Directions:
Please reproduce each of the items below word for word, leaving nothing out.

Provided data:
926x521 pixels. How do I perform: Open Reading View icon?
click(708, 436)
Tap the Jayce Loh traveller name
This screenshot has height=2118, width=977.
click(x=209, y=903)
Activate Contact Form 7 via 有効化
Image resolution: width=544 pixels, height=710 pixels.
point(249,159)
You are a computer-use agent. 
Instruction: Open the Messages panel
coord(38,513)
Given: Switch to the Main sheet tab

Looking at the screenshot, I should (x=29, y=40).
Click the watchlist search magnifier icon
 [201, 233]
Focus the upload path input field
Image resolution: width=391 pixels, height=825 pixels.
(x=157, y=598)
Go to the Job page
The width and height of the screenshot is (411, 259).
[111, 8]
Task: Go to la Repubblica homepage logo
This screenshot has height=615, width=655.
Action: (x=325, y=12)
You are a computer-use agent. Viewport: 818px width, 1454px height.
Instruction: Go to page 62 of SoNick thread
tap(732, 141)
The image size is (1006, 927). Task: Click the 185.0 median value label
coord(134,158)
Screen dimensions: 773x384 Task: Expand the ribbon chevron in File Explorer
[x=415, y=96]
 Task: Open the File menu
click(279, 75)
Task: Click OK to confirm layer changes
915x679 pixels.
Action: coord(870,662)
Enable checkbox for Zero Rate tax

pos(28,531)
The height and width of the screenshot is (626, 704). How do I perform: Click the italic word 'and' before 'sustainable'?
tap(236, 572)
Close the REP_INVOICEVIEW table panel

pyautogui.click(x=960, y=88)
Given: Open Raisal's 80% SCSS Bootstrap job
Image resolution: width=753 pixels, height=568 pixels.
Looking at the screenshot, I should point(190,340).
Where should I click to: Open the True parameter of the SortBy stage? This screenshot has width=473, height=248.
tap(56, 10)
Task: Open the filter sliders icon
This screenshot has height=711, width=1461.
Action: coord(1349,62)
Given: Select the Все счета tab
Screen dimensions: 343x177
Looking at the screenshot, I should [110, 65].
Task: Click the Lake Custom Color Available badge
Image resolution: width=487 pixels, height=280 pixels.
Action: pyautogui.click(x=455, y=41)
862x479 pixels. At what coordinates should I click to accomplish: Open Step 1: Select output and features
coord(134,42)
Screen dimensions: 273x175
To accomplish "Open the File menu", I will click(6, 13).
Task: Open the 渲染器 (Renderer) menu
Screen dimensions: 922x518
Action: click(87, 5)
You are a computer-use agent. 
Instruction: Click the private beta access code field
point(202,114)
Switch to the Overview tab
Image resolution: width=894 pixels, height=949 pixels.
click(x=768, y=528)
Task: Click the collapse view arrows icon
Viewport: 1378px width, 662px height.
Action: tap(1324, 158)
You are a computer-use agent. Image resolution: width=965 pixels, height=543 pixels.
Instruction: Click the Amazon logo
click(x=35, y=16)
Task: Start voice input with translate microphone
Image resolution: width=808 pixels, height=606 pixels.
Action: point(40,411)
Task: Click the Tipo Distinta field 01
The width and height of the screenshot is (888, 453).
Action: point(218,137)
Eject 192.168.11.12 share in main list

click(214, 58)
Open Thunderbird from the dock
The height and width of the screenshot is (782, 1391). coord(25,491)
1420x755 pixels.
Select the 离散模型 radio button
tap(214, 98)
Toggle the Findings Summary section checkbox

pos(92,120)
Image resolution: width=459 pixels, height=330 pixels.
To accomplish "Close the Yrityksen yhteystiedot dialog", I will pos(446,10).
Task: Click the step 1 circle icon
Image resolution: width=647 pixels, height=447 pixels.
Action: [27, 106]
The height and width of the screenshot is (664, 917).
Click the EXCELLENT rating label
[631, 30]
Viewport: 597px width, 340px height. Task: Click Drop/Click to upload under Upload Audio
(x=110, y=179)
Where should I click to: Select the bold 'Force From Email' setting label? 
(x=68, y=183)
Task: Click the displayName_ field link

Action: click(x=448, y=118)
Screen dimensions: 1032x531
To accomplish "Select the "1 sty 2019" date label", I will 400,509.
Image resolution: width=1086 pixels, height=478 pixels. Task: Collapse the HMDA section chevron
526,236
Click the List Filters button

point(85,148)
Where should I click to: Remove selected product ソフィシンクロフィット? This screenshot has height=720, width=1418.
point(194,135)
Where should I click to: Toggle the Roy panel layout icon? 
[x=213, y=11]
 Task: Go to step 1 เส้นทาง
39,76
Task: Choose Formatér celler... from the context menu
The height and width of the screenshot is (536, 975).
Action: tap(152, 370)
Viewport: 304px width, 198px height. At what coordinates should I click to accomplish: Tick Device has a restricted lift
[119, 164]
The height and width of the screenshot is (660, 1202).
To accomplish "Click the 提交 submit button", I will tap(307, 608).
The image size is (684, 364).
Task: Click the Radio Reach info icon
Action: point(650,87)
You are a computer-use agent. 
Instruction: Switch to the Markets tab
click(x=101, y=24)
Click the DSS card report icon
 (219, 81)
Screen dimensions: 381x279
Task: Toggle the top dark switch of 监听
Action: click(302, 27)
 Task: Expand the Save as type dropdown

Response:
926x521 pixels. How do I perform: Open Reading View icon?
click(708, 436)
Tap the Jayce Loh traveller name
This screenshot has height=2118, width=977.
click(x=209, y=903)
Activate Contact Form 7 via 有効化
Image resolution: width=544 pixels, height=710 pixels.
point(249,159)
You are a computer-use agent. 
Instruction: Open the Messages panel
coord(38,513)
Given: Switch to the Main sheet tab

Looking at the screenshot, I should (x=29, y=40).
Click the watchlist search magnifier icon
 [201, 233]
Focus the upload path input field
Image resolution: width=391 pixels, height=825 pixels.
(x=157, y=598)
Go to the Job page
The width and height of the screenshot is (411, 259).
[111, 8]
Task: Go to la Repubblica homepage logo
This screenshot has height=615, width=655.
Action: (x=325, y=12)
You are a computer-use agent. Viewport: 818px width, 1454px height.
Instruction: Go to page 62 of SoNick thread
tap(732, 141)
The image size is (1006, 927). Task: Click the 185.0 median value label
coord(134,158)
Screen dimensions: 773x384 Task: Expand the ribbon chevron in File Explorer
[x=415, y=96]
 Task: Open the File menu
click(279, 75)
Task: Click OK to confirm layer changes
915x679 pixels.
Action: coord(870,662)
Enable checkbox for Zero Rate tax

pos(28,531)
The height and width of the screenshot is (626, 704). How do I perform: Click the italic word 'and' before 'sustainable'?
tap(236, 572)
Close the REP_INVOICEVIEW table panel

pyautogui.click(x=960, y=88)
Given: Open Raisal's 80% SCSS Bootstrap job
Image resolution: width=753 pixels, height=568 pixels.
Looking at the screenshot, I should point(190,340).
Where should I click to: Open the True parameter of the SortBy stage? This screenshot has width=473, height=248.
tap(56, 10)
Task: Open the filter sliders icon
This screenshot has height=711, width=1461.
Action: coord(1349,62)
Given: Select the Все счета tab
Screen dimensions: 343x177
Looking at the screenshot, I should [110, 65].
Task: Click the Lake Custom Color Available badge
Image resolution: width=487 pixels, height=280 pixels.
Action: pyautogui.click(x=455, y=41)
862x479 pixels. At what coordinates should I click to accomplish: Open Step 1: Select output and features
coord(134,42)
Screen dimensions: 273x175
To accomplish "Open the File menu", I will click(6, 13).
Task: Open the 渲染器 (Renderer) menu
Screen dimensions: 922x518
Action: click(87, 5)
You are a computer-use agent. 
Instruction: Click the private beta access code field
point(202,114)
Switch to the Overview tab
Image resolution: width=894 pixels, height=949 pixels.
click(x=768, y=528)
Task: Click the collapse view arrows icon
Viewport: 1378px width, 662px height.
Action: tap(1324, 158)
You are a computer-use agent. Image resolution: width=965 pixels, height=543 pixels.
Instruction: Click the Amazon logo
click(x=35, y=16)
Task: Start voice input with translate microphone
Image resolution: width=808 pixels, height=606 pixels.
Action: point(40,411)
Task: Click the Tipo Distinta field 01
The width and height of the screenshot is (888, 453).
Action: point(218,137)
Eject 192.168.11.12 share in main list

click(214, 58)
Open Thunderbird from the dock
The height and width of the screenshot is (782, 1391). coord(25,491)
1420x755 pixels.
Select the 离散模型 radio button
tap(214, 98)
Toggle the Findings Summary section checkbox

pos(92,120)
Image resolution: width=459 pixels, height=330 pixels.
To accomplish "Close the Yrityksen yhteystiedot dialog", I will pos(446,10).
Task: Click the step 1 circle icon
Image resolution: width=647 pixels, height=447 pixels.
Action: [27, 106]
The height and width of the screenshot is (664, 917).
Click the EXCELLENT rating label
[631, 30]
Viewport: 597px width, 340px height. Task: Click Drop/Click to upload under Upload Audio
(x=110, y=179)
Where should I click to: Select the bold 'Force From Email' setting label? 
(x=68, y=183)
Task: Click the displayName_ field link

Action: click(x=448, y=118)
Screen dimensions: 1032x531
To accomplish "Select the "1 sty 2019" date label", I will 400,509.
Image resolution: width=1086 pixels, height=478 pixels. Task: Collapse the HMDA section chevron
526,236
Click the List Filters button

point(85,148)
Where should I click to: Remove selected product ソフィシンクロフィット? This screenshot has height=720, width=1418.
point(194,135)
Where should I click to: Toggle the Roy panel layout icon? 
[x=213, y=11]
 Task: Go to step 1 เส้นทาง
39,76
Task: Choose Formatér celler... from the context menu
The height and width of the screenshot is (536, 975).
Action: tap(152, 370)
Viewport: 304px width, 198px height. At what coordinates should I click to accomplish: Tick Device has a restricted lift
[119, 164]
The height and width of the screenshot is (660, 1202).
To accomplish "Click the 提交 submit button", I will tap(307, 608).
The image size is (684, 364).
Task: Click the Radio Reach info icon
Action: point(650,87)
You are a computer-use agent. 
Instruction: Switch to the Markets tab
click(x=101, y=24)
Click the DSS card report icon
 (219, 81)
Screen dimensions: 381x279
Task: Toggle the top dark switch of 监听
Action: click(302, 27)
 Task: Expand the Save as type dropdown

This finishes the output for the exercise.